>> START

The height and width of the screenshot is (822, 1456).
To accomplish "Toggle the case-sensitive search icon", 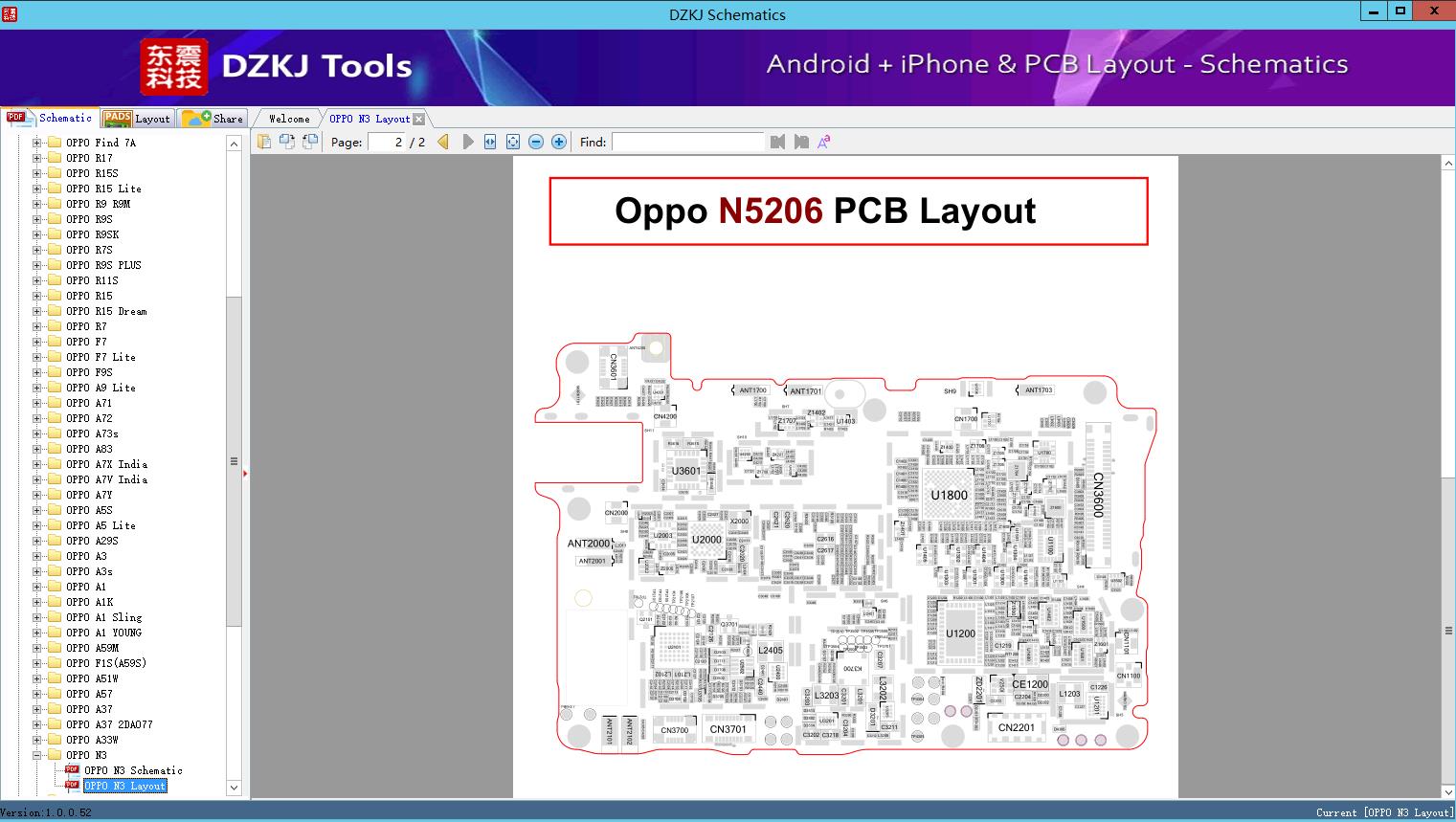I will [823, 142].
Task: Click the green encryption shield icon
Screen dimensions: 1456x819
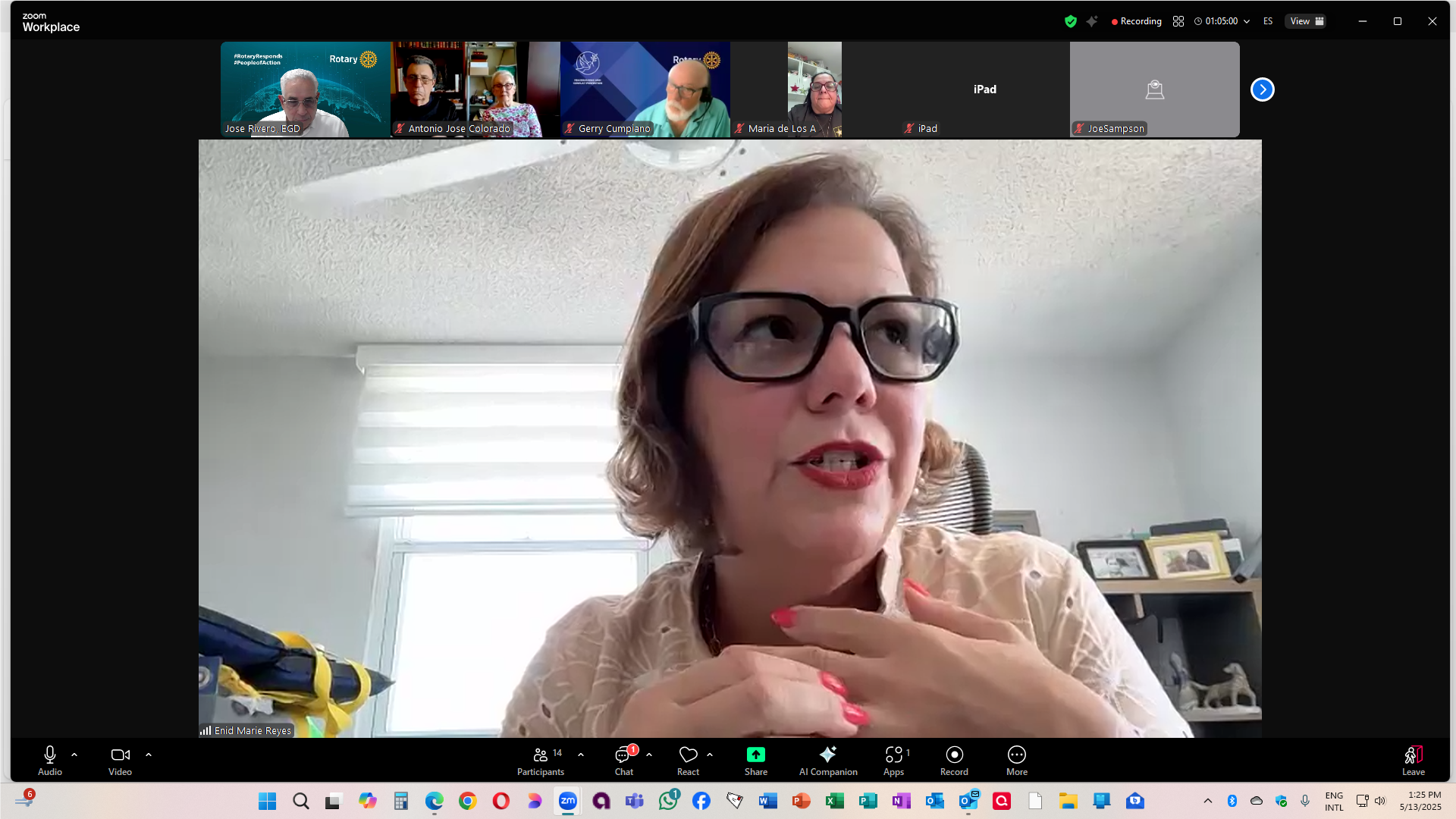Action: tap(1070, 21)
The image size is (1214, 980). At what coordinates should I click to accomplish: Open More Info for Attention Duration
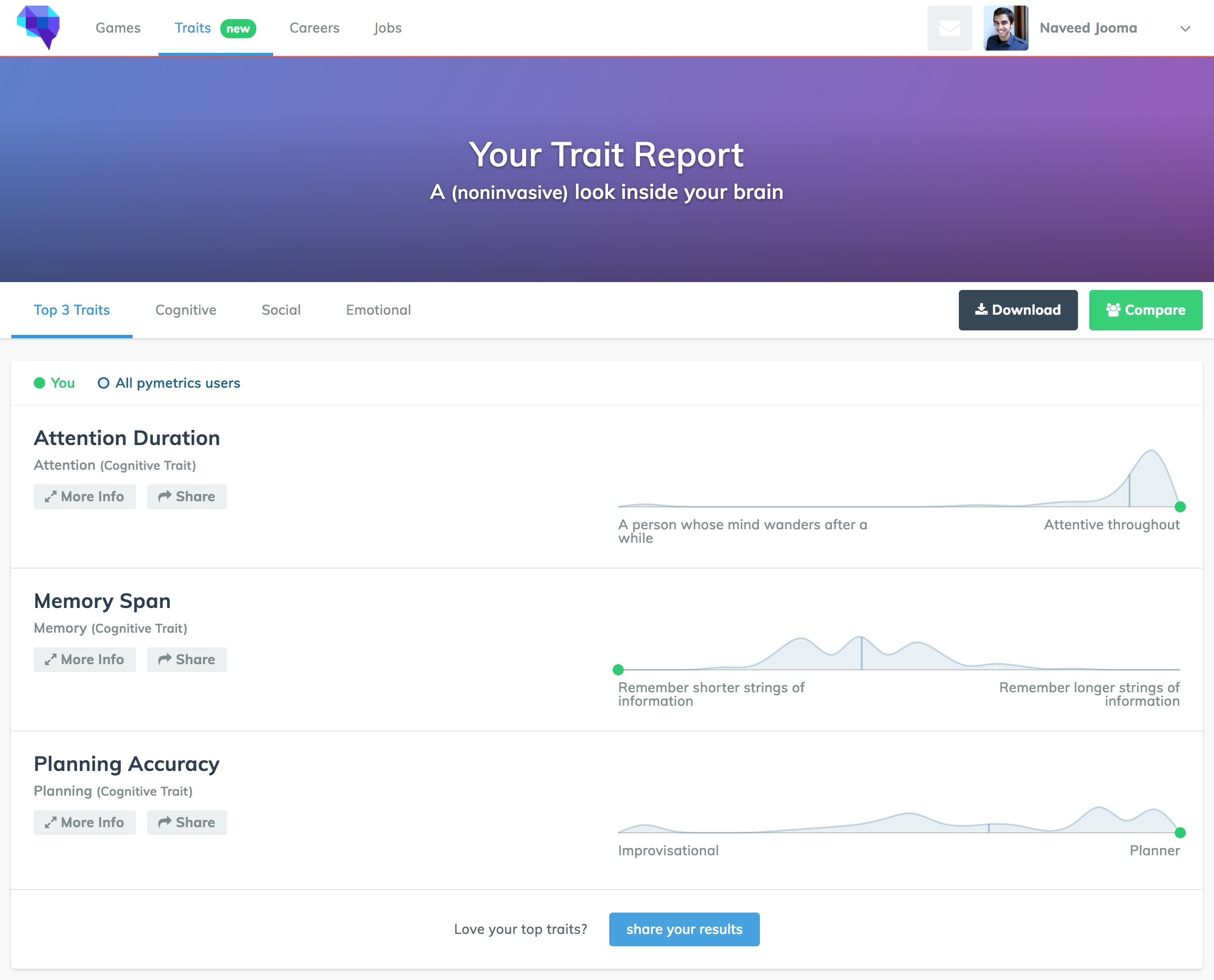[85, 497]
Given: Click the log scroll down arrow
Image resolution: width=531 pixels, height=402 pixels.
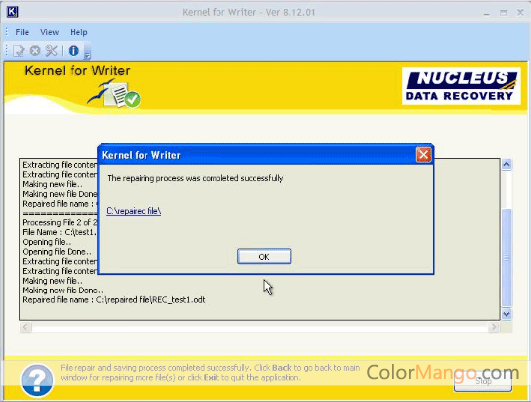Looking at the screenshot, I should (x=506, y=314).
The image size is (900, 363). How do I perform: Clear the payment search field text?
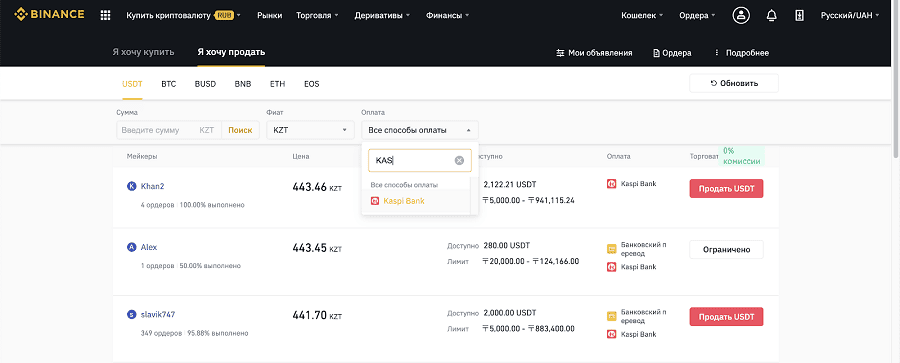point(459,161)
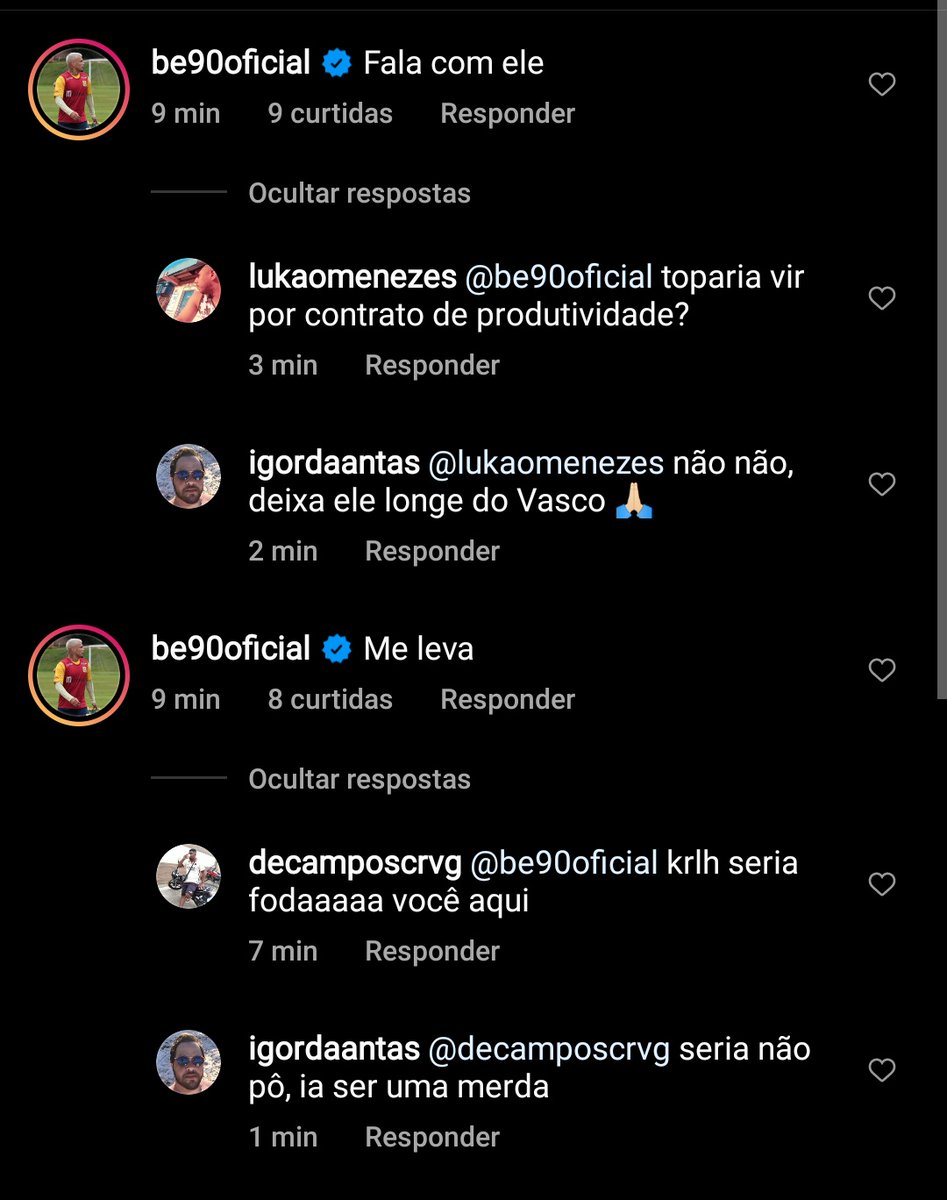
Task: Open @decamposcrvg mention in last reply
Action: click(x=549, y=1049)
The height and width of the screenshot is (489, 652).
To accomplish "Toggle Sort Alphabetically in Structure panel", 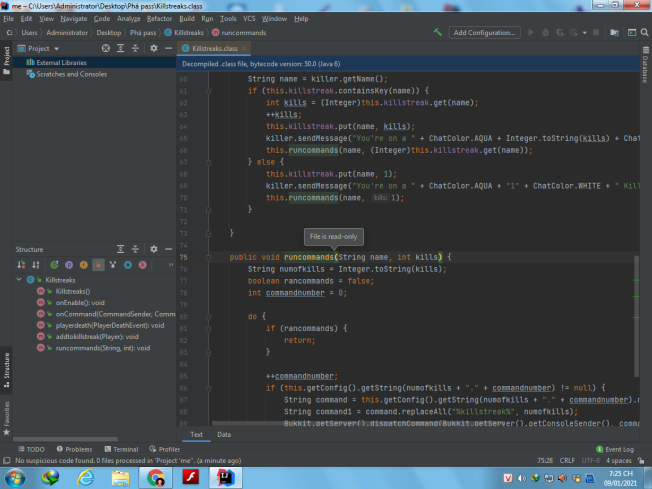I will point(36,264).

>> END

### Directive
Reproduce the records above verbatim from the line containing "Task: Click the green encryption shield icon" through the line containing "Looking at the", both lines included, omitting the pictures.

### The reply
Task: Click the green encryption shield icon
Screen dimensions: 1456x819
Action: tap(1070, 21)
The image size is (1214, 980). At what coordinates should I click to accomplish: Open More Info for Attention Duration
[85, 497]
Given: Click the log scroll down arrow
Image resolution: width=531 pixels, height=402 pixels.
Looking at the screenshot, I should (x=506, y=314).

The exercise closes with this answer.